Ce qui m'énerve chez beaucoup de chrétiens, c'est quand ils disent : « Humainement on ne peut pas pardonner. Il n'y a que Dieu qui le puisse ». Ce n'est pas du tout fidèle au texte, ni à la réalité. Regardez Nelson Mandela, et combien d'autres, moins célèbres.
Qu'en est-il du langage religieux, a-t-il encore une chance d'être entendu ?

Moi-même, je dis la même chose que le texte biblique, mais avec des mots d'aujourd'hui, qui ne sont pas connotés. Je bannis le mot « péché », et même le mot « pardon » me dérange souvent. Je préfère mille fois parler de « l'accueil inconditionnel de Dieu ». Je ne vois pas pourquoi Dieu devrait me pardonner alors qu'il m'a fait la vie si dure, avec tant de malheurs. Et c'est le cas de tellement de gens. Pour moi, Dieu est avant tout accueil inconditionnel. Le mot « pardon »  est forcément connoté avec « faute ».Ce n'est pas du tout cela. C'est ratatiner Dieu à une histoire de calculs d'épicier : « Tu as fait cela, tu mérites cela, ou OK, je passe l'éponge ». C'est totalement réducteur par rapport au message biblique. Donc je préfère parler de l'accueil inconditionnel de Dieu et ainsi cela passe très bien.
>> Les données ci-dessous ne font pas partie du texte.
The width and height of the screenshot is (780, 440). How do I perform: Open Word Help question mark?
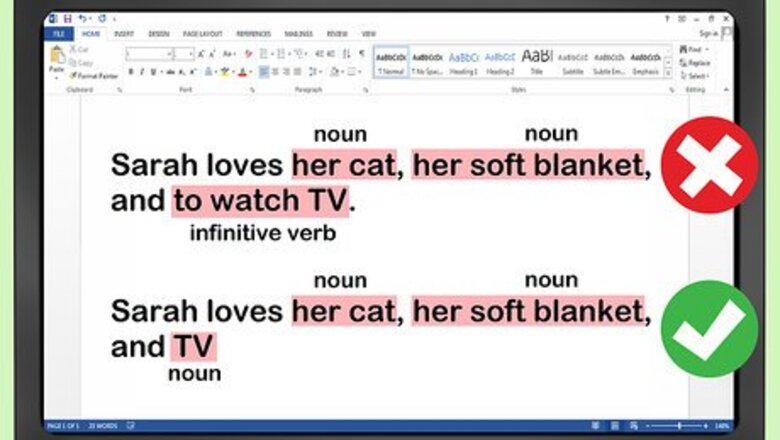[x=667, y=18]

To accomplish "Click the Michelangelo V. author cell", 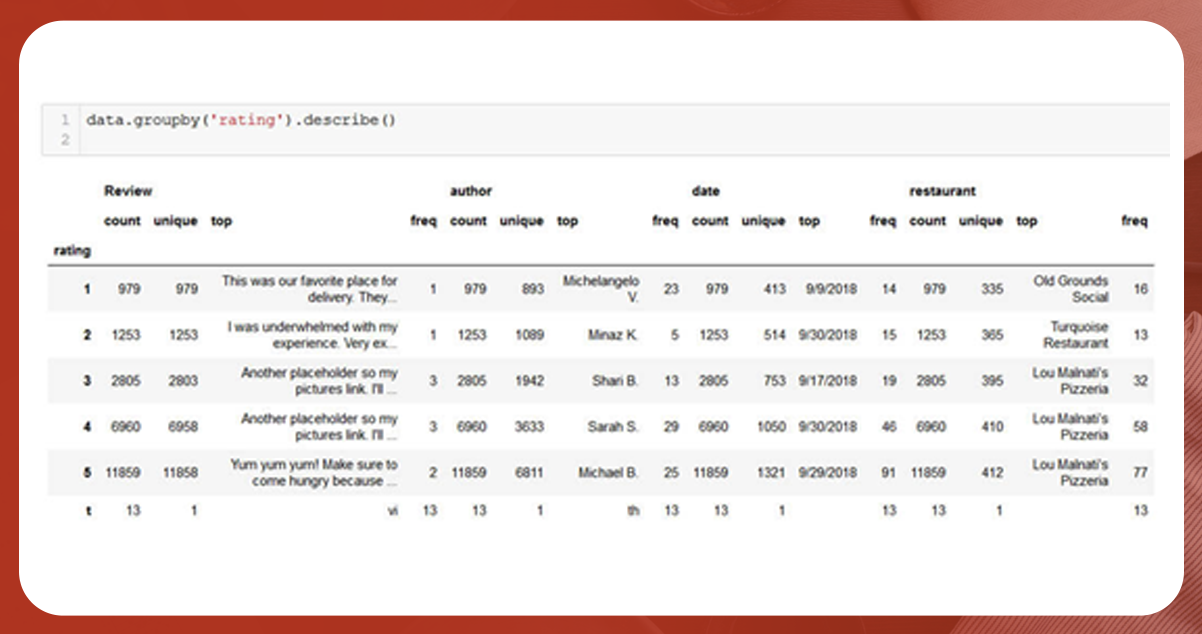I will point(600,289).
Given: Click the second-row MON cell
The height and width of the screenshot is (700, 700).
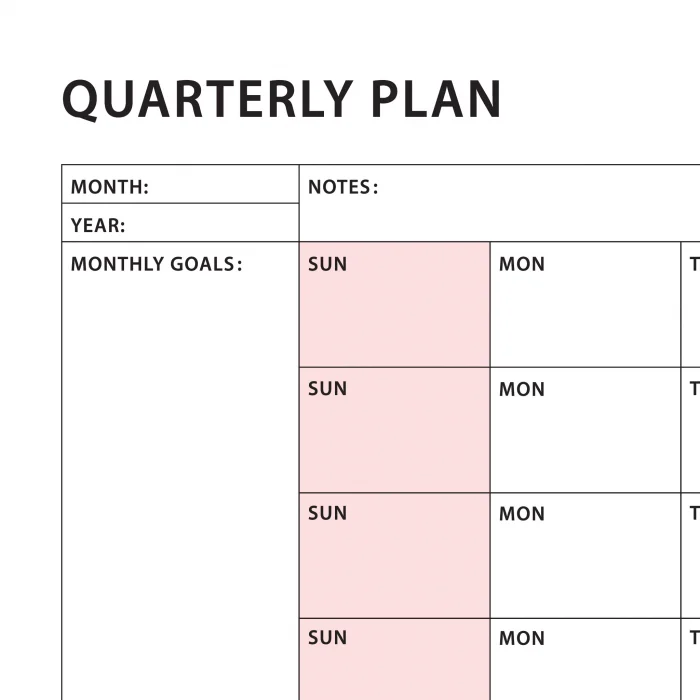Looking at the screenshot, I should click(x=585, y=435).
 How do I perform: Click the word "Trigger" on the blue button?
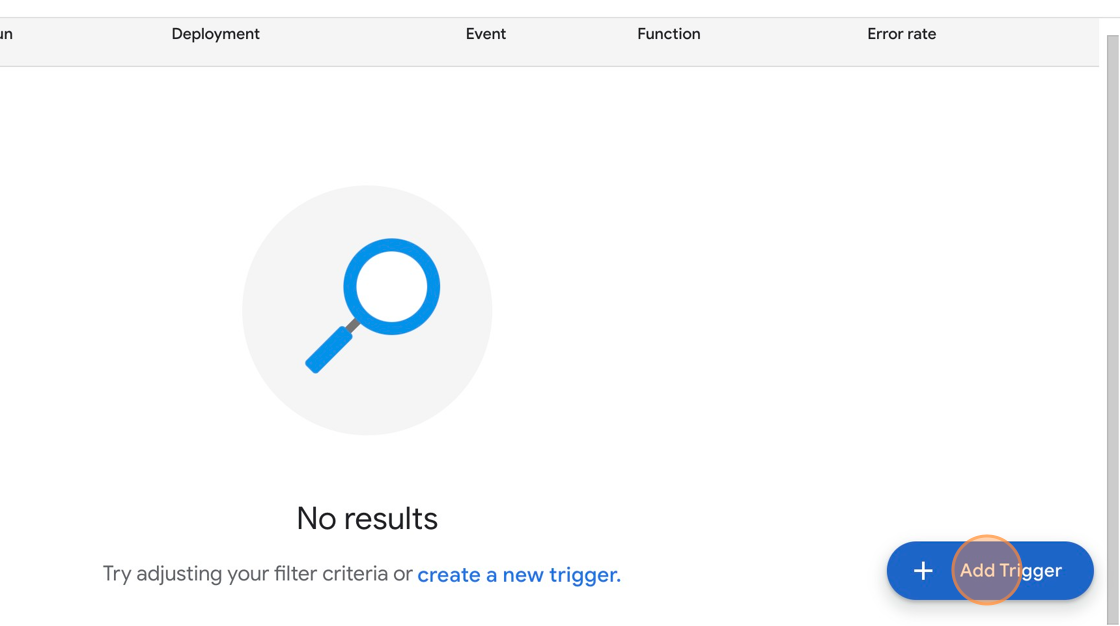coord(1030,571)
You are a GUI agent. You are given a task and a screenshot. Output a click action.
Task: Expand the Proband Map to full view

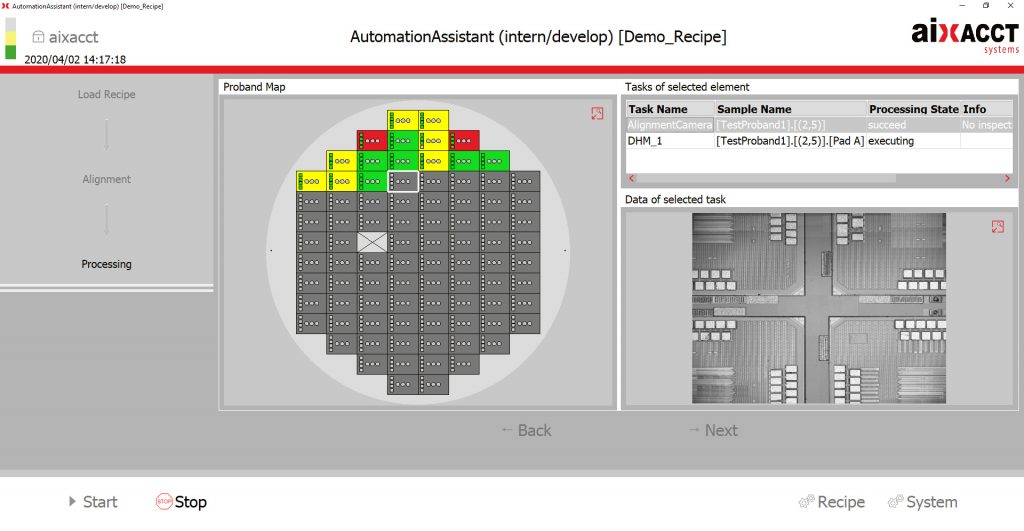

Je déteste beaucoup de mots dont je sais qu'ils ne servent à rien, et qui ne me parlent pas. Le mot « péché », je ne vais pas l'utiliser comme ça. Il n'a pas de sens pour beaucoup de gens, ou alors ils le comprennent de travers. Moi, je parle de l'absence de relation avec Dieu, et ça, être séparé de Dieu, on en souffre assez. Les gens savent très bien ce que c'est qu'être séparé de  Dieu et de l'autre. On en souffre assez soi-même sans que l'on vienne encore vous faire la morale avec l'idée que ce n'est pas bien. Et qu'est-ce qui vous coupe justement le plus de Dieu et des autres, si ce n'est le malheur. Jésus disait : « Venez à moi vous tous qui êtes fatigués, chargés » et non pas : « Venez à moi vous qui êtes des affreux coupables, pécheurs ».